OMG I LOVE IT!!!!!!!

180yareader2
Feb 22, 2008, 7:03 pm

I love it too

181Netea
Feb 22, 2008, 8:17 pm

thank you very much

sitting in such a state
as the breath of many reaches my ears
a quiet deemed palce
So loud
near me is my heart
Beside me speaking
Listening with dull eyes
Holding my every attention
I not it
Not his
Not this
Not you and I
Just...
Me
I drone about hings
You should not consider
I dream of things
So ill thought of
But when I speak
I know you hear
And this is enough
The scent of my heart
Is close at hand
It fills me
Chooses me
But does not stay
I have but a brief moment
Until it fades away
Yet again
As this is not the first
My heart has been many
And I know this well
Unchosen and very ill placed
It stays with those it knows not
Everytime they walk
So does it
And I don't get it back
Until the next breath
My breath
My breath
My breath
My breath
Short and to the point
It cannot sustain my life
Is this for real?
My every trusting heart?
Is this your final choice?
Or just another fancy

182yareader2
Feb 22, 2008, 8:43 pm

beautiful.
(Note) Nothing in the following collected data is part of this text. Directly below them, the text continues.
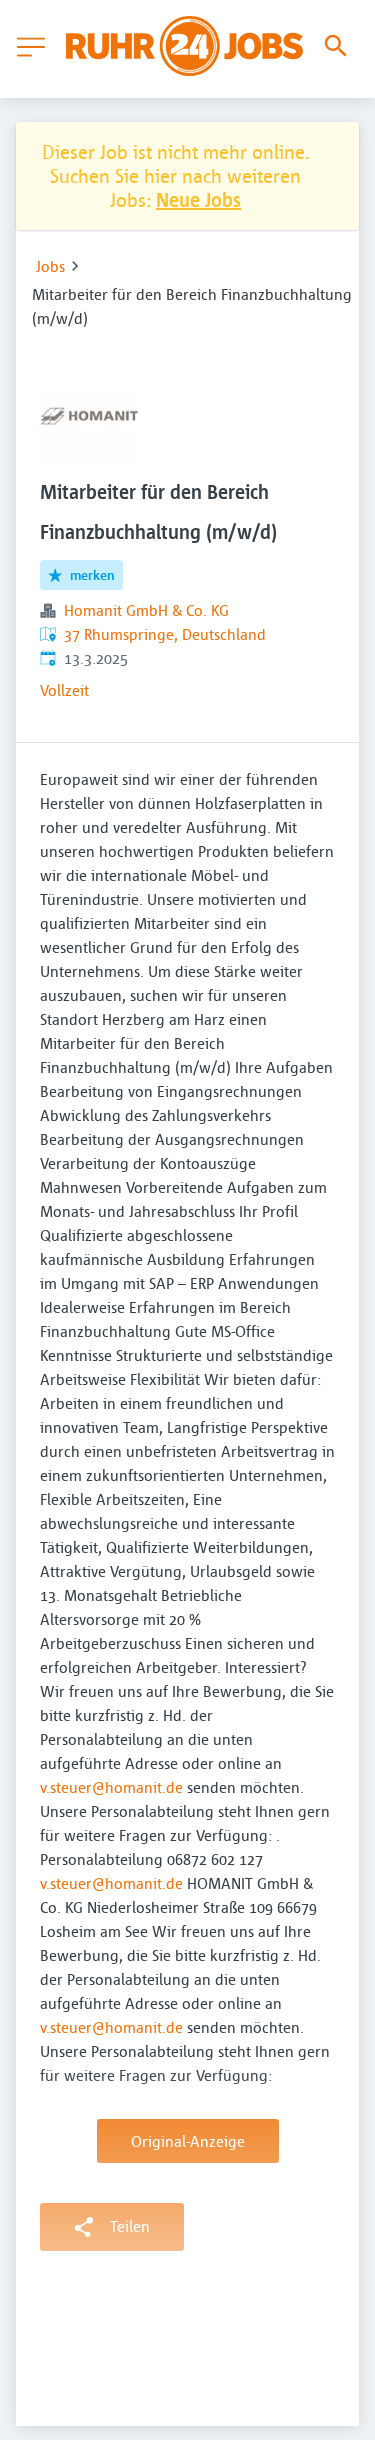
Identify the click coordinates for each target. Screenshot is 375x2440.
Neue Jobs (198, 199)
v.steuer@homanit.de (111, 1787)
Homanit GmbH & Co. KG (146, 610)
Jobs (50, 266)
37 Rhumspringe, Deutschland (165, 634)
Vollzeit (64, 690)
I hope I don't say anything wrong, but are there any typos in this? Maybe I am just a novice, but would you discuss them or should I just read and enjoy them. :)

183Smiley_Scorpio
Feb 23, 2008, 9:24 am

gooooooooooooooooooooooooood

184Jakeofalltrades
Feb 24, 2008, 10:42 am

Standard Issue Teenage Angst Poem, Only 99c
By Jacob Martin

The beast inside me kills me
the face of death it thrills me
the sight of his bones chills me
The heat of battle grills me

I’m fighting my inner demons
Nobody else can see them
My mind it screams like a museum
of Freakshows and Oddities by the dozen

I laugh in pain I want to cry
So much disgust I want to die
Sometimes I wonder why
I live on when the end is nigh

This crap is the kind of stuff I write
When I listen to Grunge so late at night
Nirvana and Alice In Chains
Puts crazy angst into my brain.

185Netea
Feb 25, 2008, 12:51 pm

you have to realize most of my stuff is written and not looked at again. I just write and type and the end. I don't contemplate my wrtiings usually

186tcw
Mar 11, 2008, 11:12 am

Questo messaggio è stato cancellato dall'autore.

187Netea
Mar 12, 2008, 4:04 pm

I breath in the spring air
I remind myself of souls in my midst
Watching the stars I count them
How many are between here and there
A thousand
A Million
Is this so impossible?
To have only taste such thoughts
Such words and wisdom
It is our kiss
Will you ever breathe me in?
Will you ever see?
Will I ever touch
What souls should be parted
When never come together
Such breath these writings of your hand
Such strength in these words that I see
I know
You know
We know each other
Better than those long loved
My addiction these words
Your words
Millions, I say
There must be millions
From here to there
Yet with each word
My soul glows and I know
There is here

188bookstopshere
Mar 13, 2008, 2:06 pm

Poem with awkward title longer than itself

Sometimes
words
Just
Get in the way.

189Smiley_Scorpio
Mar 13, 2008, 7:59 pm

lol, i love that

190JNagarya
Mar 14, 2008, 1:57 am

This is an old first draft. I like it, but despite working at it for years, it doesn't seem quite right:

The Dance

Dancing is the only recreation
I find worthy of pursuit;
But I don't know any steps,
so my successes balance moot.

So the ballet is a question-mark
Which stands upon one toe,
And the waltz so slow and easy
I forget where I'm to go.

But the Charleston is a city--
it grants to me a destiny;
And the fox trot as a way to travel
Seems to furnish me the key.

But along comes Mr. Pirouette,
a spin designed to dizzy me.
So I'm lost again without a style,
Without some well known way to see.

Dancing is the only recreation
I find worthy of pursuit;
But I don't know any steps,
so my successes balance moot.

2/24/74

Copyright 1974-2008 (of course)

191bookstopshere
Mar 14, 2008, 9:40 am

I almost like it - many smiles, but can a dancing verse be wrong footed?

192JNagarya
Mar 14, 2008, 5:06 pm

#191

I think the problem with it might be the apparent humor -- it's intended to be serious about the realities, and ultimate outcome, of one's "dance" with life.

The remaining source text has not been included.